NEW YORK (Reuters Health) – A multicenter center study has shown that adding cetuximab to neoadjuvant chemotherapy and radiotherapy improves overall survival after excision of high-risk rectal cancer.
However, it does not improve complete response rates, according to a report online April 2nd in the Journal of Clinical Oncology.
While the results confirmed the efficacy of neoadjuvant chemotherapy in the treatment of high-risk localized rectal cancer, the authors say “we do not currently recommend the routine use of cetuximab in this patient population.”
Dr. David Cunningham, with the Royal Marsden Hospital in Sutton, Surrey, UK, and colleagues note that cetuximab is a potent radiosensitizer, and they explain that they previously conducted a phase II trial that demonstrated the feasibility of administering neoadjuvant oxaliplatin and capecitabine (CAPOX) before chemoradiotherapy and total mesorectal excision in patients with poor-prognosis rectal cancer.

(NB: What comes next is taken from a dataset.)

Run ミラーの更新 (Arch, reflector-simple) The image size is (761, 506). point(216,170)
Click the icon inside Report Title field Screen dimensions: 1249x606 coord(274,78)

In the current study they examined the benefit of adding weekly cetuximab to the CAPOX course in that protocol. Their analysis focused on 90 patients with KRAS/BRAF wild-type rectal tumors, which are likely to be susceptible to anti-EGFR therapy.
The primary endpoint of a complete response was not significantly different with or without cetuximab added to CAPOX (11% vs 9%), the investigators report. Also, progression-free survival was similar in the two groups (hazard ratio 0.65; p=0.363).

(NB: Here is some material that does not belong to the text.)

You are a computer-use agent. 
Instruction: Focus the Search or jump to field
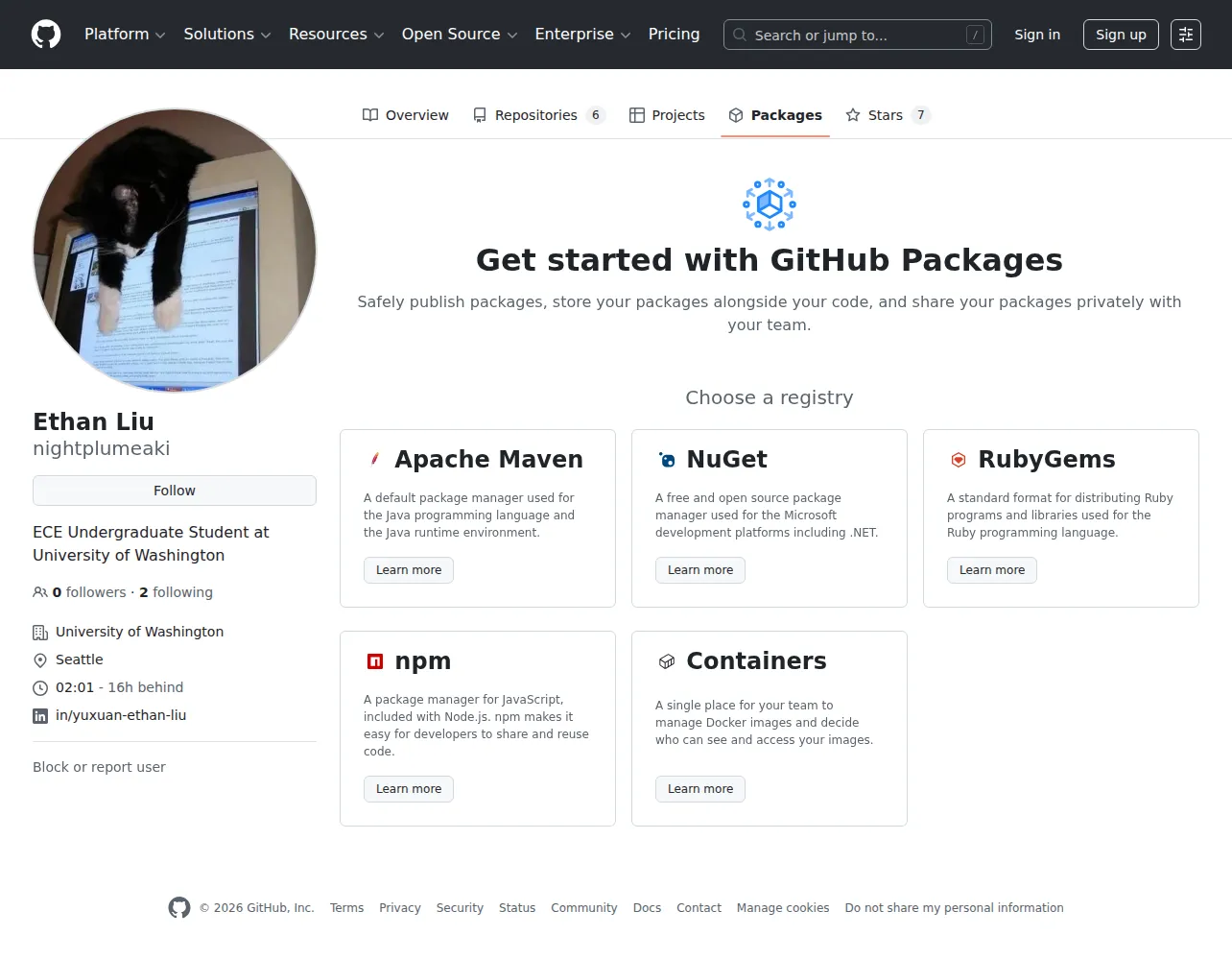858,35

Cetuximab did improve some secondary measures, however. The radiologic response rates in the two arms were 71% vs 51% (p=0.038) after the neoadjuvant chemotherapy course and 93% vs 75% (p=0.028) after preoperative chemoradiation.

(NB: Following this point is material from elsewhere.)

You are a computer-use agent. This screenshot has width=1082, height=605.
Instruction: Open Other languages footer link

Furthermore, cetuximab was associated with better overall survival, with a mortality hazard ratio of 0.27 (p=0.034), Dr. Cunningham and colleagues report.
They conclude, “On the basis of these results, there are sufficient data to indicate that cetuximab has some biologic activity in this setting, and further evaluation in combination with alternative chemotherapy backbones may yield more promising results.”
The study was funded by the National Institute for Health Research Biomedical Research Center, the Pelican Cancer Foundation, and the Peter Stebbings Memorial Charity. Merck provided a research grant and cetuximab and Roche provided capecitabine; the authors say neither company was involved in the design or analysis of the study.
J Clin Oncol 2012.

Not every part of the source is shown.